- Extract:

■ ■ ■ ■ ■ ■ ■

Advantages of the disclosed embodiments over the existing technology include but are not limited to generation of security alerts prior to the occurrence of malicious activity, resulting in reduced misuse of computing resources. Thus, a security platform and/or computing resources of an entity may experience reduced operating costs and improved performance including improved latency and throughput, which may benefit clients as well as increase trust in the security platform.
FIG. 1 illustrates an example system 100 for proactive security alert generation across organizations, in accordance with at least one embodiment. System 100 may include security platform 110, one or more entity systems 120A-N, and datastore 140 connected to network 130, such as a public network (e.g., the Internet), a private network (e.g., a local area network (LAN) or wide area network (WAN)), a wired network (e.g., Ethernet network), a wireless network (e.g., an 802.11 network or a Wi-Fi network), a cellular network (e.g., a Long Term Evolution (LTE) network), routers, hubs, switches, server computers, and/or a combination thereof.

■ ■ ■ ■ ■ ■ ■

- Exercise a: Copy the source records from the line with "Image resolution: width=1494" through the end of the entries, changing "dropdown" to "menu" and leaving everything else as it stands.

Source records:
■ ■ ■ ■ ■ ■ ■

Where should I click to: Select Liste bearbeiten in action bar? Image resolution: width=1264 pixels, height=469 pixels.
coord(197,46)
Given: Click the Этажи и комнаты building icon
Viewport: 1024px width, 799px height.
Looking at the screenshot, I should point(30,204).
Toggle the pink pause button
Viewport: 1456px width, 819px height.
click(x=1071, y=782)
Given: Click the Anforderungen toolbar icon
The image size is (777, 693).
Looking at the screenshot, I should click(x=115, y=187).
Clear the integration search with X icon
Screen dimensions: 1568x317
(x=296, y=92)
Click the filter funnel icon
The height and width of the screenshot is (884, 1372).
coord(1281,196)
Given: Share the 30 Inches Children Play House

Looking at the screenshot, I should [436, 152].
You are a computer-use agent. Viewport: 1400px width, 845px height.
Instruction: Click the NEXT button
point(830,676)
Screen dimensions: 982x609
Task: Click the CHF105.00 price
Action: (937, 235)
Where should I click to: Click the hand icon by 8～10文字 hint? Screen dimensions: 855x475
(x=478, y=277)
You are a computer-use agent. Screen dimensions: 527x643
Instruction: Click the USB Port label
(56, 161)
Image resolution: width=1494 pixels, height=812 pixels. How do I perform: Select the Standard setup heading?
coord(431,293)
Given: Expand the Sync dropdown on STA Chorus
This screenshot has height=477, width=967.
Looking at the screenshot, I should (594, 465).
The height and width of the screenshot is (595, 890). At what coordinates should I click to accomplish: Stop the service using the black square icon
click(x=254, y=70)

■ ■ ■ ■ ■ ■ ■

- Exercise b: Carry the passage on proactive security alert generation further, beginning right after its final sentence.

- Response a:
Image resolution: width=1494 pixels, height=812 pixels. How do I perform: Select the Standard setup heading?
coord(431,293)
Given: Expand the Sync menu on STA Chorus
This screenshot has height=477, width=967.
Looking at the screenshot, I should (594, 465).
The height and width of the screenshot is (595, 890). At what coordinates should I click to accomplish: Stop the service using the black square icon
click(x=254, y=70)

- Response b:
Entity systems 120A-N may each include computing resources of an entity (e.g., an organization) such as computing devices 122A-N, and detection subsystem 124A-N. Computing devices 122A-N may include one or more processing devices, volatile and non-volatile memory, data storage, one or more input/output peripherals such as network interfaces. FIG. 4 illustrates an example architecture of computing devices. In some embodiments, computing devices 122A-N may be singular devices such as smartphones, tablets, laptops, desktops, workstations, edge devices, embedded devices, servers, network appliances, security appliances, etc. In some embodiments, computing devices 122A-N may comprise multiple devices of similar or varying architecture such as computing clusters, data centers, co-located servers, enterprise networks, geographically disparate devices connected via virtual private networks (VPNs), etc. In some embodiments, computing devices 122A-N may comprise hardware devices such as those just described, virtual resources such as virtual machines (VMs) and containerized applications, or a combination of hardware and virtual resources.
Detection subsystem 124A-N may include one or more detection rules and/or detection models trained to identify malicious activity. Detection subsystem 124A-N may read system logs, event logs, and/or other data sources to identify potential malicious activity. System and/or event logs may include data (e.g., telemetry data) generated by computing devices 122A-N and/or corresponding software during execution regarding metrics, measurements, events, etc. pertaining to computing devices 122A-N and/or corresponding software. Upon detecting malicious activity, detection subsystem 124A-N may generate an alert based on the configured detection rule and/or detection model that identified the malicious activity, and/or may store data identifying the detected malicious activity and/or properties of the alert in a datastore such as datastore 140.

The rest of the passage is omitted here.